Una crescita che va tuttavia coerentemente orientata verso obiettivi non solo di efficienza ma anche di coesione sociale, specie in considerazione dei profondi mutamenti che stanno investendo la popolazione a livello socio-demografico. Basti pensare al costante e massiccio aumento del numero di famiglie straniere residenti nel nostro Paese: quasi 1.370.000 nel 2008, contro le 672.000 di soli sette anni fa.

“Si tratta di numeri significativi – dichiara Simona Leggeri – che ci dicono chiaramente come i Paesi che sapranno affrontare e risolvere i problemi delle proprie città, rispondendo prima di tutto alle esigenze di miglioramento della qualità urbana, saranno anche quelli che più facilmente riprenderanno la via dello sviluppo economico e accresceranno il benessere dei cittadini. E questo è tanto più vero se si considera che il problema del rinnovamento urbano è legato in modo strettissimo a quello della casa. Un tema, questo, di grande impatto nel nostro Paese, dove ancora si registra una fortissima domanda di casa e di qualità dell’abitare”
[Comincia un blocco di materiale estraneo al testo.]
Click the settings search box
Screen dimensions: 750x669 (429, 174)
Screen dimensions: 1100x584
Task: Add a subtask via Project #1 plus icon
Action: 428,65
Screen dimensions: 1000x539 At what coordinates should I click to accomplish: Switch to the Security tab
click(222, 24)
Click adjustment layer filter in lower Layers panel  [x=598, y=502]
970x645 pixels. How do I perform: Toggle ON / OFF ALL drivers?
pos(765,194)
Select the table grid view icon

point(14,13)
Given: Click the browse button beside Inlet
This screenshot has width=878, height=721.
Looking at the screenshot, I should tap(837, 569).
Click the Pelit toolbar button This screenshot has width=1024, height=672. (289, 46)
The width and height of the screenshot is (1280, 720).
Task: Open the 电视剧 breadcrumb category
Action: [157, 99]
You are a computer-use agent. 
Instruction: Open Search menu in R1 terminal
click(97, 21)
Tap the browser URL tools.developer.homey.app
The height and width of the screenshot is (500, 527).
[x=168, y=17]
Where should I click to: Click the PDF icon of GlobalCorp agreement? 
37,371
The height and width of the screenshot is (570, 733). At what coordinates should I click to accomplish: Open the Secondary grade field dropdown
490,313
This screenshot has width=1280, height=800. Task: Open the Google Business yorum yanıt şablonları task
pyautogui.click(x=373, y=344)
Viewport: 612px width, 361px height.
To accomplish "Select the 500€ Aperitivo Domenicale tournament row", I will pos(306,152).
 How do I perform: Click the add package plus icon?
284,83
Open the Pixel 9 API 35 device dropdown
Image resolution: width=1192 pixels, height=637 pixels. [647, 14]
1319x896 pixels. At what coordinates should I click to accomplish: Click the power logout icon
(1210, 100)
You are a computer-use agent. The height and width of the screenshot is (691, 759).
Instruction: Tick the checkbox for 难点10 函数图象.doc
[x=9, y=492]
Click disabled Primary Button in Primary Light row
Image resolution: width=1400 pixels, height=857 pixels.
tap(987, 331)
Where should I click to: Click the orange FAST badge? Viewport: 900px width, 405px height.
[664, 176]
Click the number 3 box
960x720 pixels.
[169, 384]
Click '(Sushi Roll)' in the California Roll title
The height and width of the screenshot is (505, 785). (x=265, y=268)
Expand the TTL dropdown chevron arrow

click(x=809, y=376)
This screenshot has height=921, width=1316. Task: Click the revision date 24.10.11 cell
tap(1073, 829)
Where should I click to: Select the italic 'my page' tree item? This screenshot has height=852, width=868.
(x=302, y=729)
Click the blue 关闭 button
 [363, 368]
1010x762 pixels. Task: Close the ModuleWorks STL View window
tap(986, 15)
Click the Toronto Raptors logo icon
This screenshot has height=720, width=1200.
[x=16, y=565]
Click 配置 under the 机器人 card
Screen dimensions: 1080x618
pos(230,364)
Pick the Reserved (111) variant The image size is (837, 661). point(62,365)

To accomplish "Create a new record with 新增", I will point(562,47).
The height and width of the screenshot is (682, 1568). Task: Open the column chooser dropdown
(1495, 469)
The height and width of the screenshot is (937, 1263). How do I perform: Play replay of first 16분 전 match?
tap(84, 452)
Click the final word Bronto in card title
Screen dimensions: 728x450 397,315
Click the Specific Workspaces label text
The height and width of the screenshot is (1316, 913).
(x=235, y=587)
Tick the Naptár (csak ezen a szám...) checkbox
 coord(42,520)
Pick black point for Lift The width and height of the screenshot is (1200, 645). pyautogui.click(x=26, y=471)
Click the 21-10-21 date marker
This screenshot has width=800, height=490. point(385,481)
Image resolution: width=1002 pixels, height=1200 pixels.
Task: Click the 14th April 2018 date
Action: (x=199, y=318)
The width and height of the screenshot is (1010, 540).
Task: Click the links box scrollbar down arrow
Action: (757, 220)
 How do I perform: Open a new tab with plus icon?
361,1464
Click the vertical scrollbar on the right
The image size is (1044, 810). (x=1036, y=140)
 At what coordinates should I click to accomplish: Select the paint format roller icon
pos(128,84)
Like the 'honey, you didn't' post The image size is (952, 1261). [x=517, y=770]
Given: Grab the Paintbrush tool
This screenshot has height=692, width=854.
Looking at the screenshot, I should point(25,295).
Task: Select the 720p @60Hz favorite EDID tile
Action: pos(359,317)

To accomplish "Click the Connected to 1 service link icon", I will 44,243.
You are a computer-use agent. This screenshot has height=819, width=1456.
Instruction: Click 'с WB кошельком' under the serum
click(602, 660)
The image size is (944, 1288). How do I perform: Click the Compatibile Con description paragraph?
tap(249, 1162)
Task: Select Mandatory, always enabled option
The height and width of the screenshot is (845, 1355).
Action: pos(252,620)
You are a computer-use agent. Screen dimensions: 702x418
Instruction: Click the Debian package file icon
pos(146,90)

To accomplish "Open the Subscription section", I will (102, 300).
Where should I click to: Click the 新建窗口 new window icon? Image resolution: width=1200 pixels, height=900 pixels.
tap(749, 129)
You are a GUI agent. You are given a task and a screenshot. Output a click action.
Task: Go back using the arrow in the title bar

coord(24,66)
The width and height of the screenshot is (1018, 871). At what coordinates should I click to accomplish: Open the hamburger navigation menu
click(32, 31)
Su questa fondamentale questione s’innesta l’attenzione il presidente dell’Ance Buzzetti, che sostiene come il Piano casa varato dal governo rappresenti oggi, dopo troppi anni di disattenzione da parte dello Stato, una risposta forte e di ampio respiro alla domanda abitativa di larga parte della popolazione. “Un Piano – continua Buzzetti – per la cui rapida e concreta attuazione il settore delle costruzioni è pronto a fare la sua parte, per far sì che gli interventi previsti non si esauriscano nell’offerta di nuove e migliori abitazioni per le fasce sociali più deboli, ma contemporaneamente aprano una grande stagione di riqualificazione urbana e modernizzazione del territorio”. Su questo importante progetto l’Ance ha peraltro avanzato una proposta che consentirebbe di realizzare le abitazioni che servono a costo zero per lo Stato, con la richiesta della sola garanzia pubblica nel caso di finanziamenti a favore delle imprese e delle famiglie.